Name: Mycena adscendens
Author: (Lasch) M. Geest.
Citation: Proc. K. Ned. Akad. Wet., Ser. C, Biol. Med. Sci. 84(2): 211 (1981)
Preferred Synonyms:Mycena tenerrima (Berk.) Quél.
Thank you for your explanation! Since the time we joined Mushroom Observer, I have been calling for the deprecation of “deprecation” and removing it from MO vocabulary. There are many other strange terms, such as “Preferred Synonyms” (I guess that preferred synonyms are not in fact synonyms), but the MO officials thought I was joking. Never mind, I found MO being a magnificent tool that is not fully appreciated by professional mycologists and MO strange terminology is one of MO features that deter them from actively using MO for data basing their collections. That’s a pity!
Most of this debate centers around incorrect usage of the nomenclatural terms “invalid” and “illegitimate” and the term “deprecated” which if used really should replaced by “depreciated”, unless the desire is to belittle the poor synonyms. E.M. Fries in the Index (1832) to the Systema Fungorum lists three (not 2) uses of Agaricus adscendens and all were placed in synonymy so that none are sanctioned.
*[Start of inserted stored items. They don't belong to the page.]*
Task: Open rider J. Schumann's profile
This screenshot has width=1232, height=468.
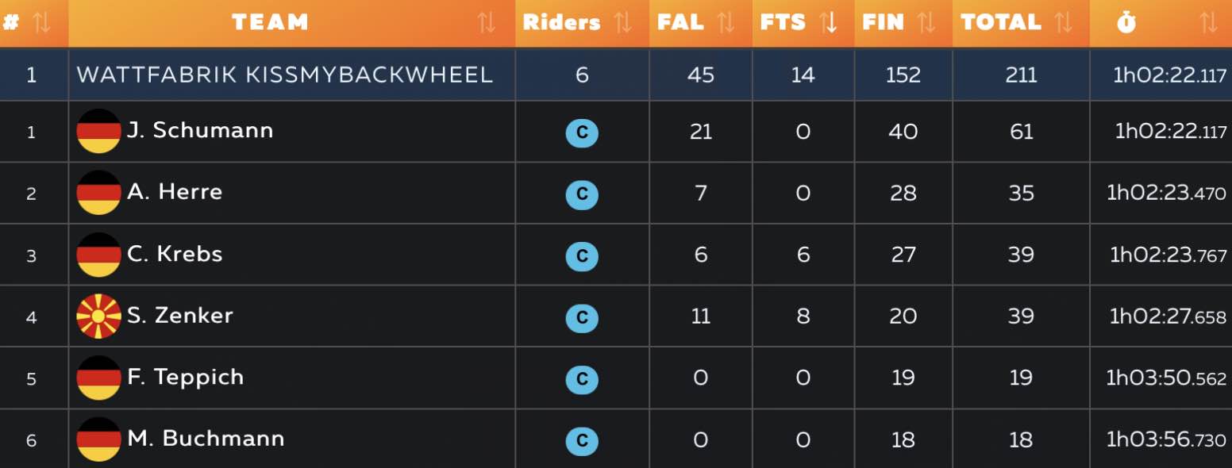Action: point(200,130)

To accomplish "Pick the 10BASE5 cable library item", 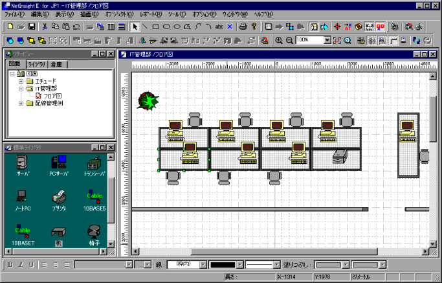I will pyautogui.click(x=94, y=197).
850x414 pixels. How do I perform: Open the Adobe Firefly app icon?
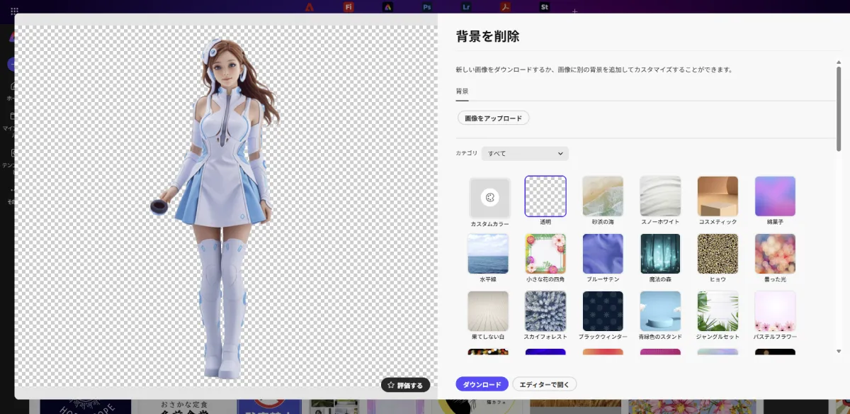(349, 7)
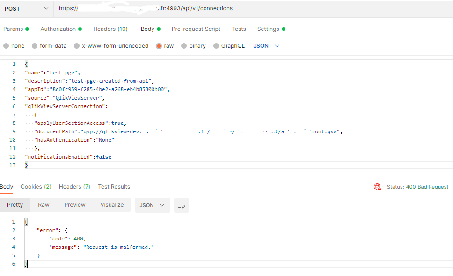453x276 pixels.
Task: Select the none body type radio button
Action: (x=6, y=46)
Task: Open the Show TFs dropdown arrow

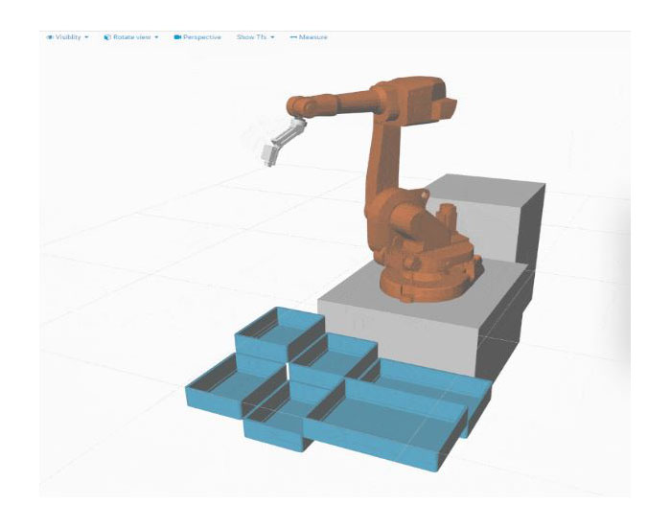Action: pos(272,37)
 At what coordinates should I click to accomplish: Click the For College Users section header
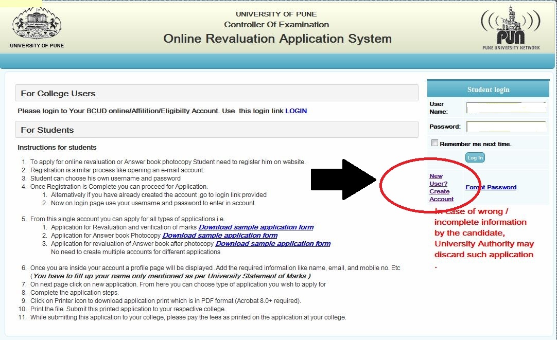57,93
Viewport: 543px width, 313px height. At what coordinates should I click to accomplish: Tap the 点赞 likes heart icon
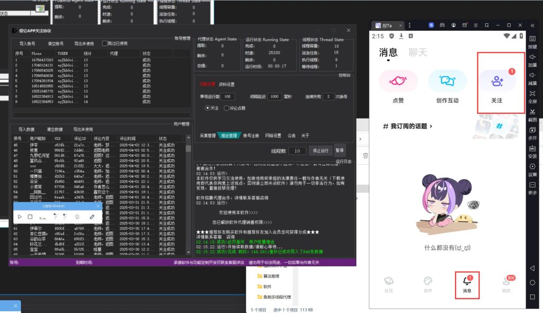coord(398,81)
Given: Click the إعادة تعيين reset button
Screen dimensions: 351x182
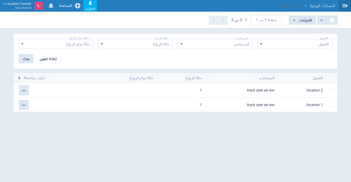Looking at the screenshot, I should pyautogui.click(x=48, y=59).
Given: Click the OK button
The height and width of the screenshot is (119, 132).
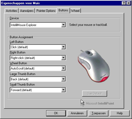Looking at the screenshot, I should (56, 113).
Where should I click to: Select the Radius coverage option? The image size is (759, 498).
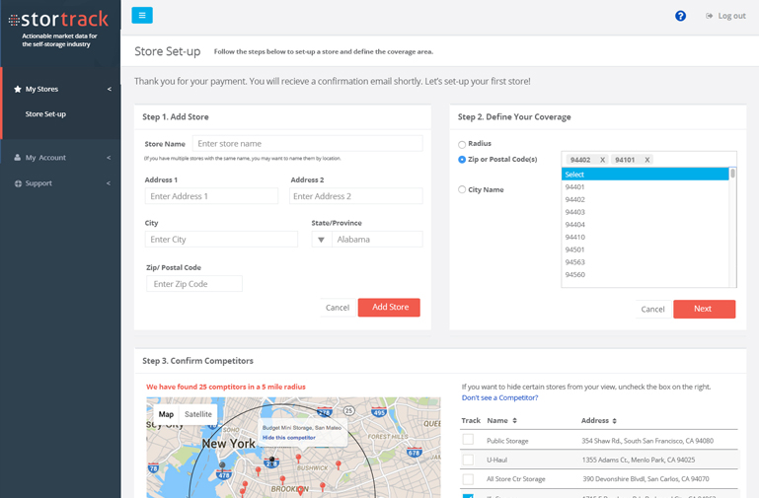pos(462,144)
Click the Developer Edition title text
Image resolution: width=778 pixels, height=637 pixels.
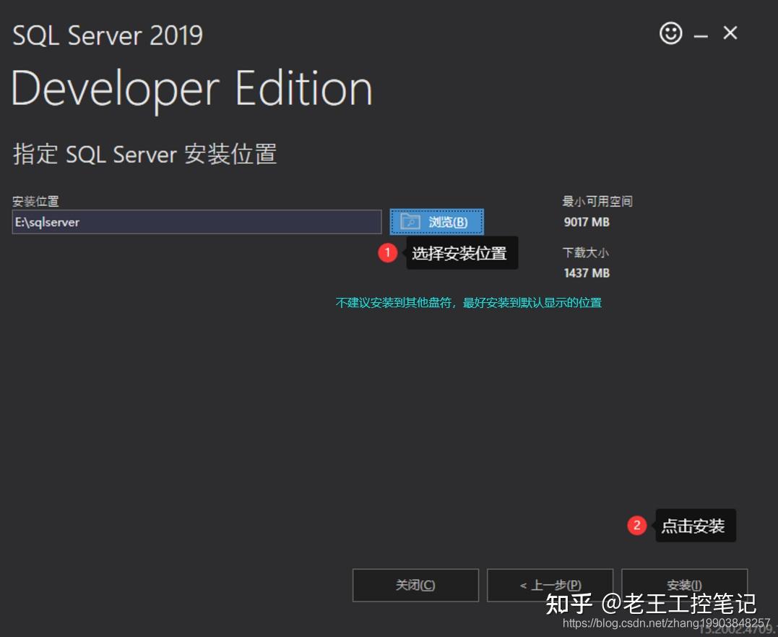[191, 88]
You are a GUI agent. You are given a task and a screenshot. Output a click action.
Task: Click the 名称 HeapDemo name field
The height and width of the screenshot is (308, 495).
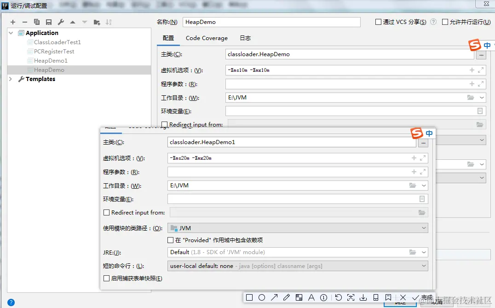[x=271, y=22]
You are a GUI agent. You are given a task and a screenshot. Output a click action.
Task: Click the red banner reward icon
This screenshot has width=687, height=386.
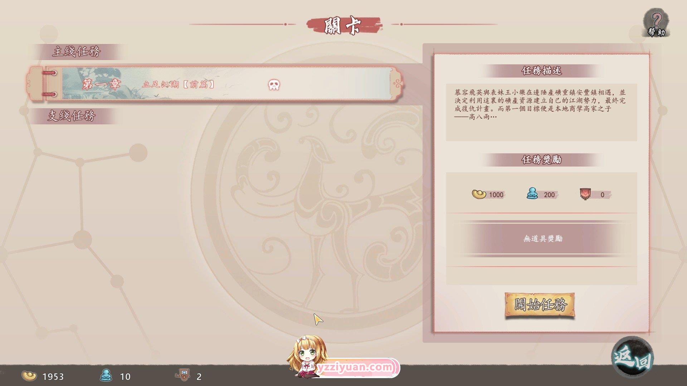coord(585,194)
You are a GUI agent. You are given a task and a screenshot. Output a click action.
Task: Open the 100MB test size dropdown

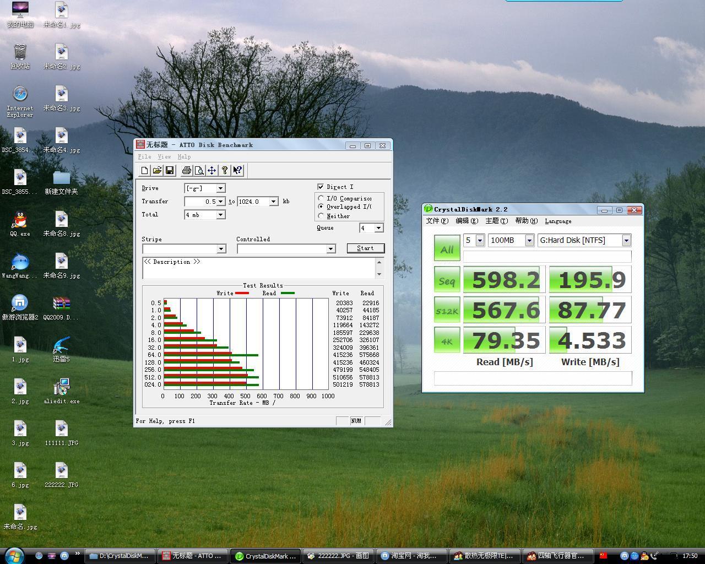pos(529,241)
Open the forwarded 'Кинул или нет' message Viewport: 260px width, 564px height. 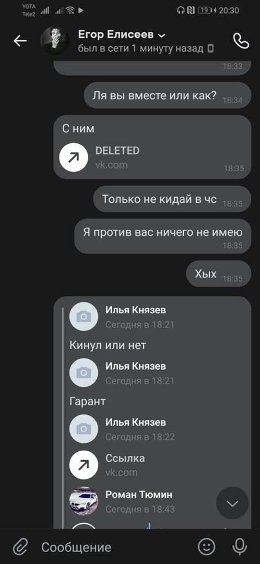[108, 345]
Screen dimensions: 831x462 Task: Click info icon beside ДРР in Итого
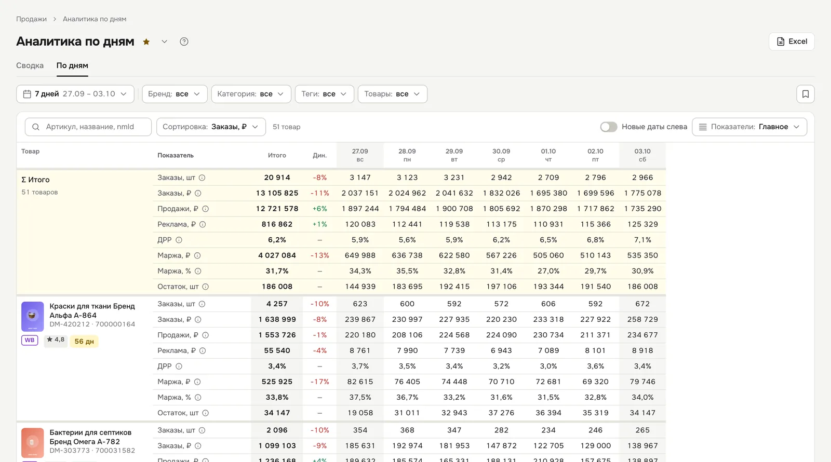point(179,240)
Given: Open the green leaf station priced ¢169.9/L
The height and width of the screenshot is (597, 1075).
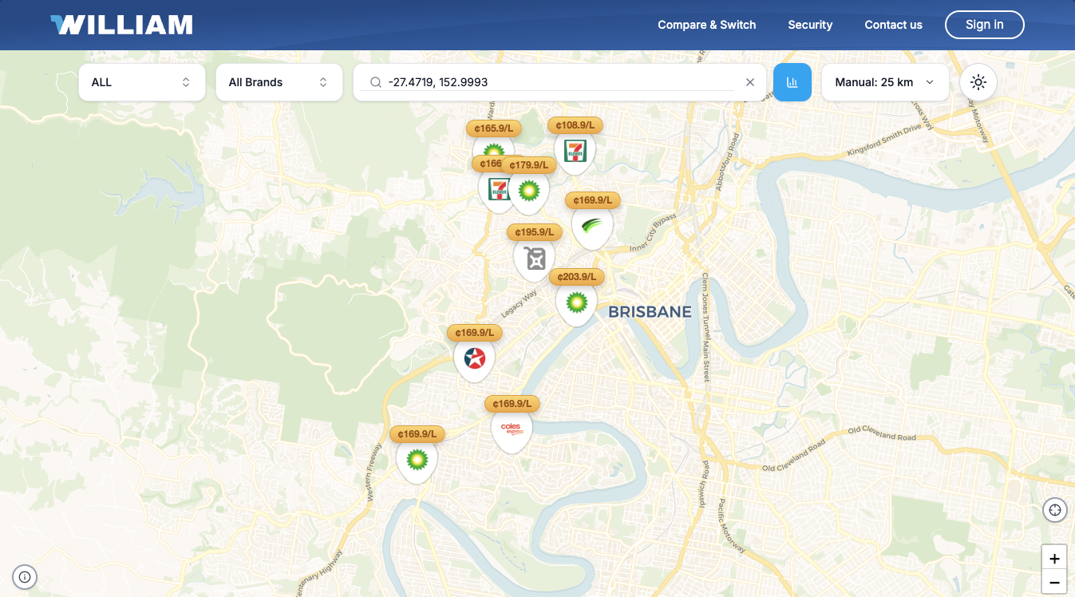Looking at the screenshot, I should 591,227.
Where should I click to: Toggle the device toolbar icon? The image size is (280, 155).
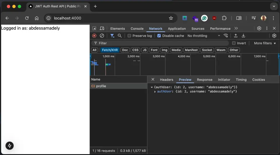(102, 28)

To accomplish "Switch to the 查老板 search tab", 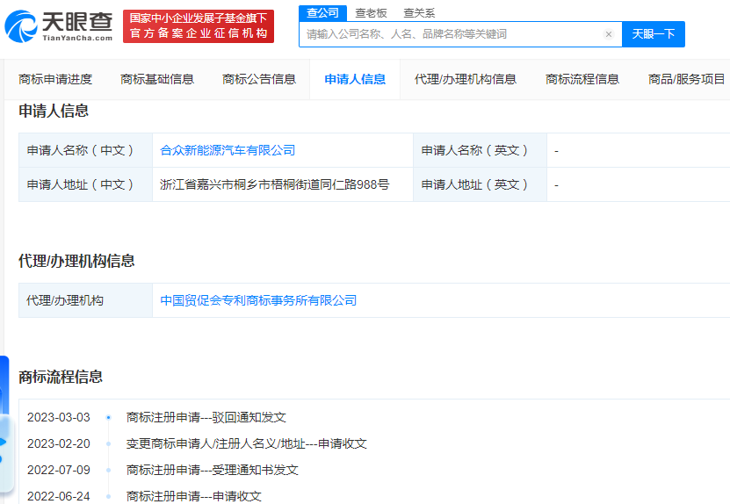I will [x=371, y=13].
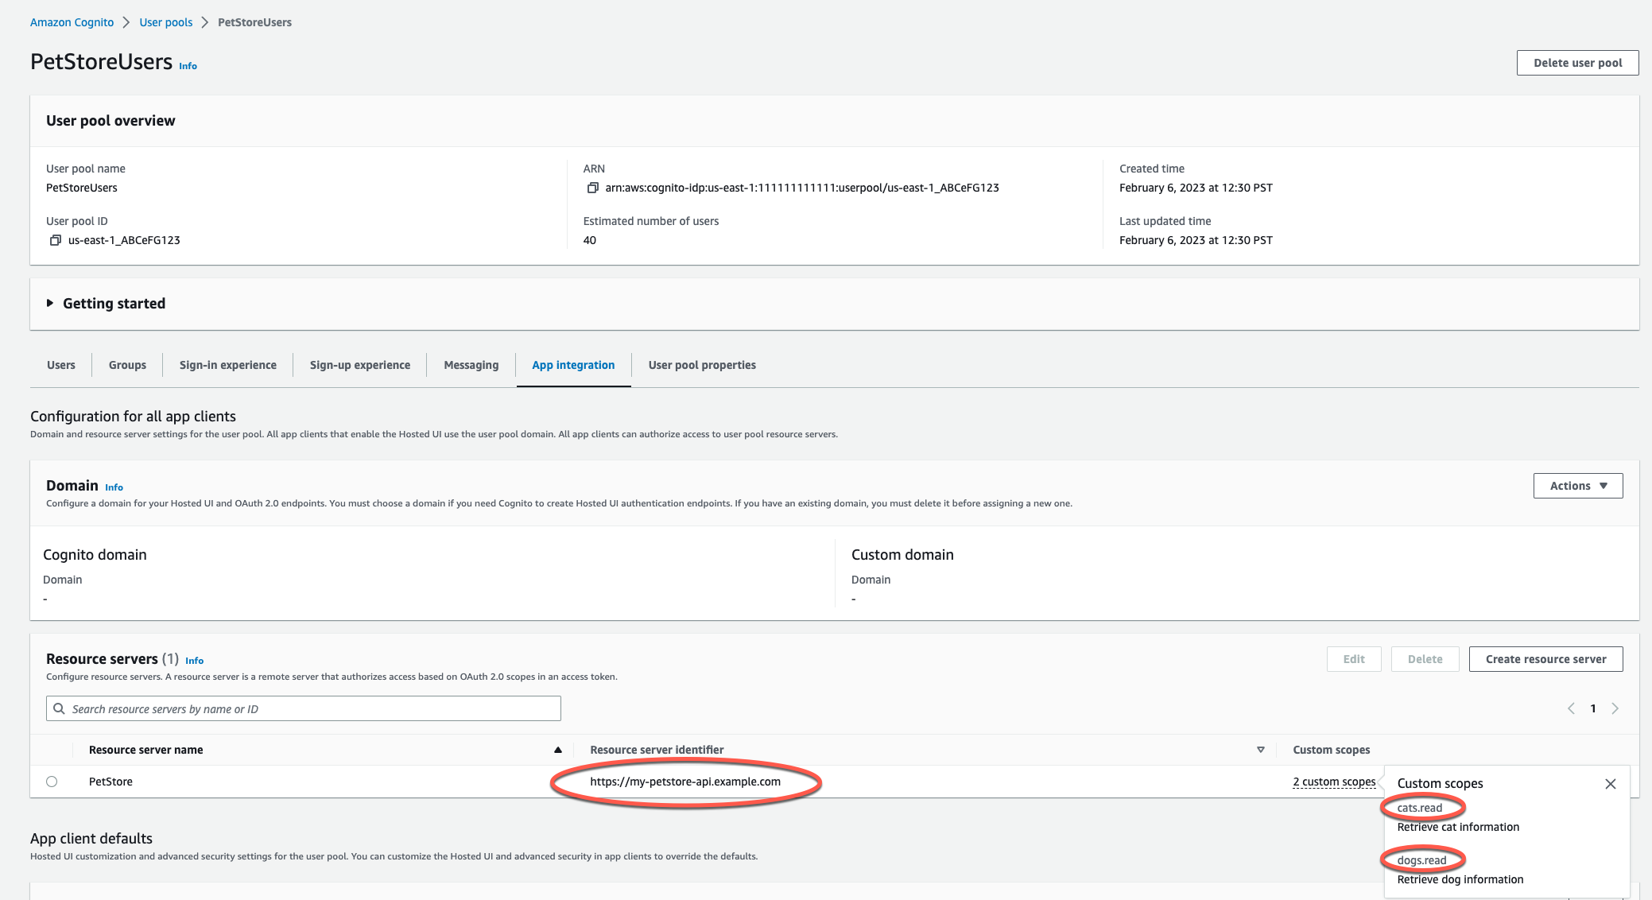
Task: Click the sort arrow on Resource server identifier column
Action: (x=1260, y=749)
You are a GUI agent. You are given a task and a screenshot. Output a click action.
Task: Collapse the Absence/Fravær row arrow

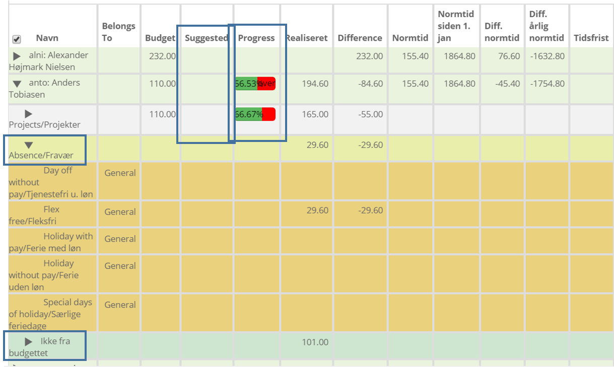29,145
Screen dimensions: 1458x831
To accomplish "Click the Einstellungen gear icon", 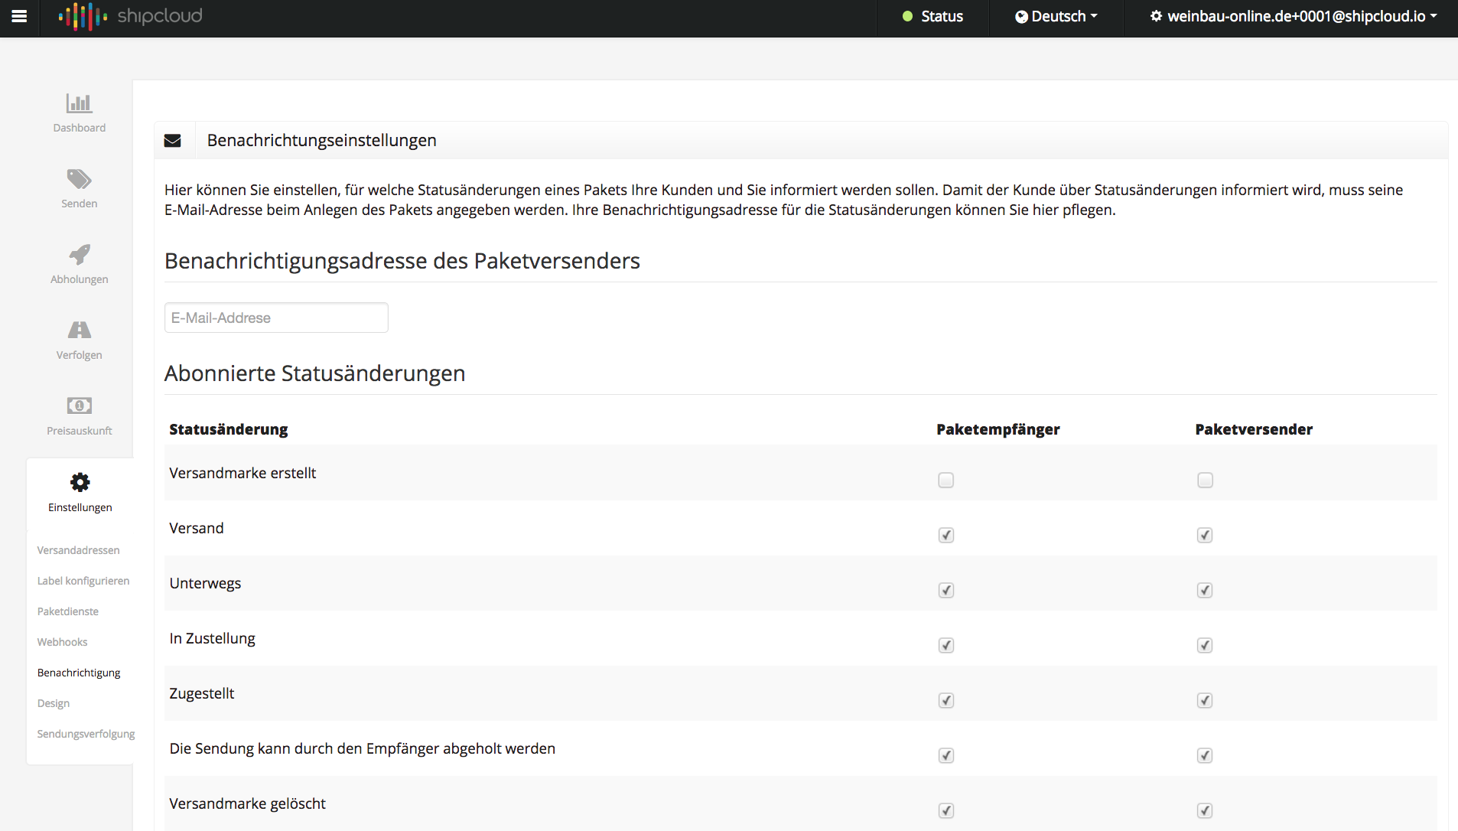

Agaricus adscendens Bolton (1788), Agaricus adscendens Schumacher (1803), and Agaricus adscendens Lasch (1829). The latter two are illegitimate. Even Bolton’s use could be questioned because he used two names, Agaricus adscendentibus (vol. 2 p. 55) and in his index and key Agaricus adscendens. Be that as it may, A. adscendens Lasch is illegitimate. Therefore when M.A. Donk apparently proposed the name combination Mycena adscendens he inadvertently created a new name Mycena adscendens that should not be cited as “(Lasch) Donk” but be cited as was corrected by Paul Kirk in Index Fungorum, to be cited as Mycena adscendens Donk (1981). It, of course is a much later date from the names Agaricus tenerrimus Berk. (1836) and Mycena tenerrima (Berk.) Quel. (1872). The latter is correct when considered to be synonymous with M. adscendens Donk.
I have not seen the original publication (M. Geest. Proc. K. Ned. Akad. Wet., Ser. C, Biol. Med. Sci. 84: 211 1981) where Mycena ascendens was published and it’s not clear to me why M. Geest. did not accept Mycena tenerrima (Berk.) Quél. In the time when Maas Geesteranus described his Mycena adscendens none of the two "Agaricus adscendens " have been “published”, since the Fries’ starting point for fungi (Syst. Mycol. 1: xlvi. 1821) was still in effect. There might be some other glitch for which people prefer Mycena adscendens to M. tenerrima. At this point, Mycena tenerrima (Berk.) Quél. looks like a “better” name.
Article 53.1 applies here because when the basonym of Mycena adscendens (Agaricus adscendens) was published in 1829, the name Agaricus adscendens was already in use. In 1803, H.C.F. Schumacher published Agaricus adscendens.
53.1. A name of a family, genus, or species, unless conserved (Art. 14) or sanctioned (Art. 15), is illegitimate if it is a later homonym, that is, if it is spelled exactly like a name based on a different type that was previously and validly published for a taxon of the same rank (see also Art. 53.2 and 53.4).
Be careful with deprecation. Terms Deprecate or Deprecation is not mentioned (not speaking about defined) in the Code at all.
Mycena adscendens is an invalid name due to article 53.1. M. tenerrima is the oldest validly published name.